II. Philippians 2:9-11.  We all must answer the most essential question.  Atheism is temporary as every knee will bow to Jesus as Lord.  Even those who ignore or avoid the question are answering it in this life.  It is better to confess Him as Lord now while still alive than wait until after death to know the truth.

III. Colossians 2:6-12.  As we have received Christ Jesus as Lord, so we are to continue to live in Him.  This means that confessing Jesus as Lord is not just words we utter.  It goes beyond loving Him from the head; we must love Him from the heart as well: heart, soul, mind, and strength in a close relationship of obedience to Him.

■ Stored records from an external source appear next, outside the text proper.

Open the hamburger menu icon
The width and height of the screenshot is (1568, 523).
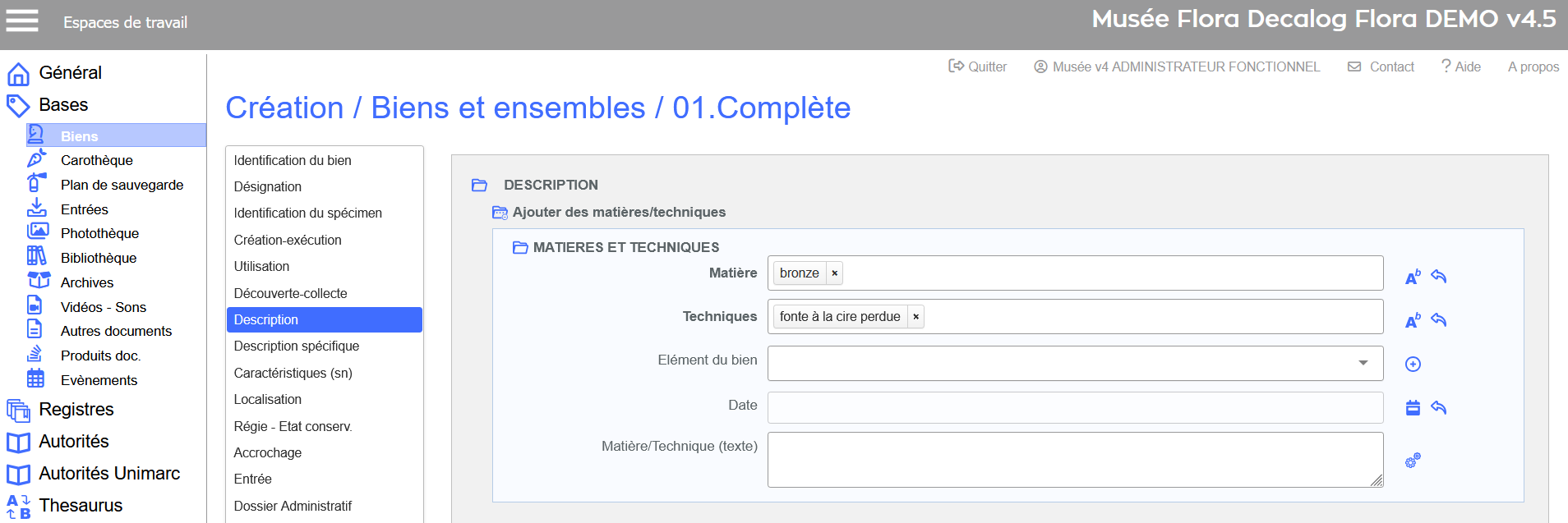(x=22, y=21)
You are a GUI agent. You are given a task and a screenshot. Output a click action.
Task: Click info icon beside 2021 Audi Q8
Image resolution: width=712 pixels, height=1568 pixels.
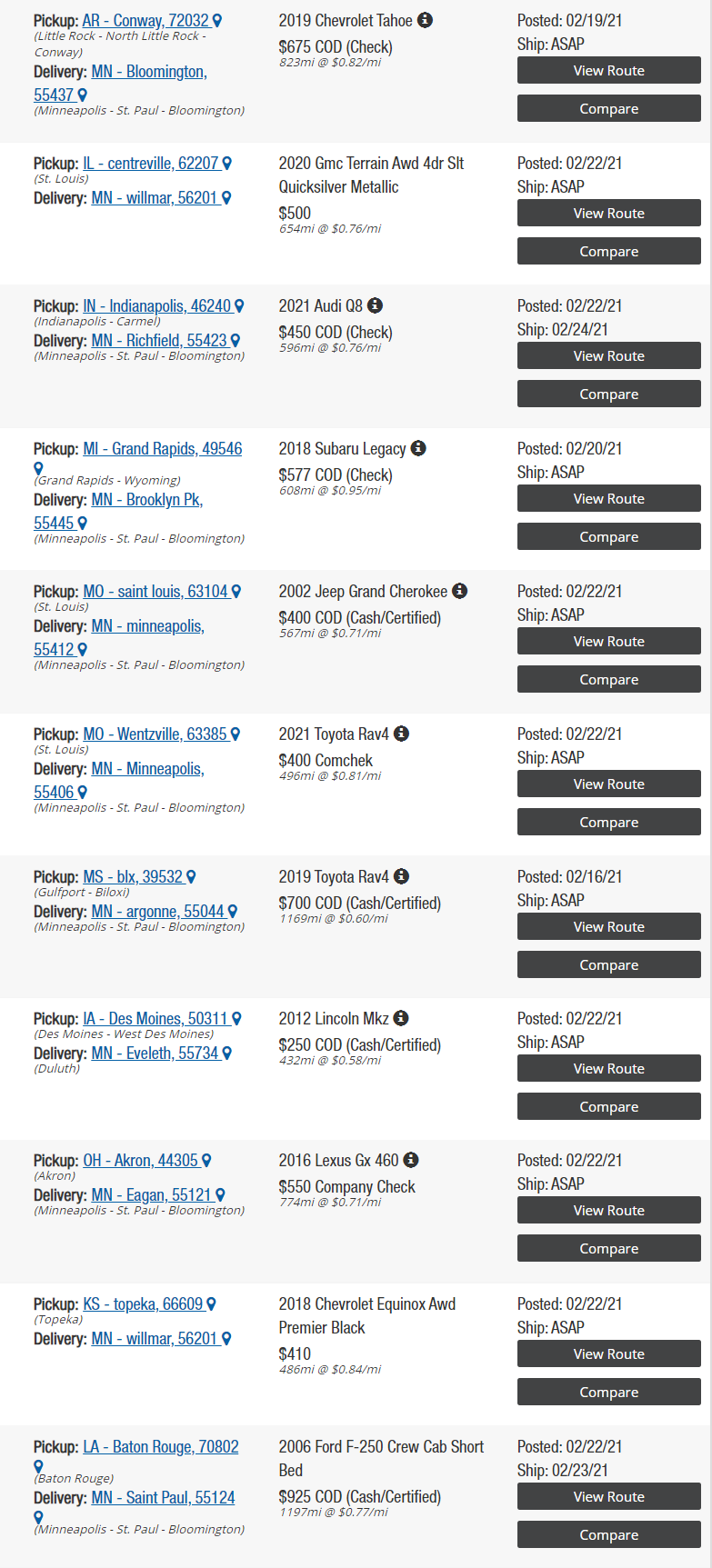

Christianity is what we are, not what we do.  We ‘do’ from the belief we hold.  We must be ‘all in’ for God, so that our every word and deed shows our answer to the most essential question that Jesus asks each and every one of us: Who do you say I am?

The Wise Man Built

Having grown up doing a lot of work to cut wood and bring in hay as part of a family, I’ve always been partial to rugged, outdoor clothing–even though now my work is more at a desk rather than stacking brush or throwing bales.  I glance at catalogs and shake my head at models dressed in flannels with waterproof boots, completely free of mud and sweat, who look like they’ve never worked physically a day in their lives.

They are a lot like Christians who love to hear the Word of God preached but don’t apply it.

Most have sung “The Wise Man Built His House Upon the Rock” from Matthew 7:24-27 and at a youth event.  There are several principles from this illustration that are important to understand.

I. Both the wise and foolish men were ‘building.’  Both were sincere in picking up the tools and actively engaged in construction.  They did not just read a book about house building and agree with the techniques used.  They both worked hard and ended up with a place to live.  Everything that we say and do–even if we refuse to say and do–we end up with a life, good or bad, that we have built.

II. The distinction between the two men is whether he puts Jesus’ words into practice.  Both hear Jesus’ words, but only the wise man applies them to the building of his life, right from the first choice, perhaps the most essential choice: which foundation to build upon.  The wise man chose the rock while the foolish one, who probably felt justified and had good excuses, chose sand.

III. The reason we must build well is because the storms of life do come.  Notice that nowhere in Jesus’ illustration does he say if the hard rains, the rising streams, and the terrible winds come.  They will, and only the wise will be prepared for them.  Throughout many years of ministry and in my own life, I have weathered and helped others weather life’s storms.  Some houses have fallen with a crash.

So, in your life are you the outdoor catalog model in new clothing, holding an unused axe?  Or, are your sleeves rolled up in readiness, your knees dirtied from prayer, and calluses lay across cracked and toughed hands?  Are you building?  Are you building on the rock?  Will your house withstand the storm?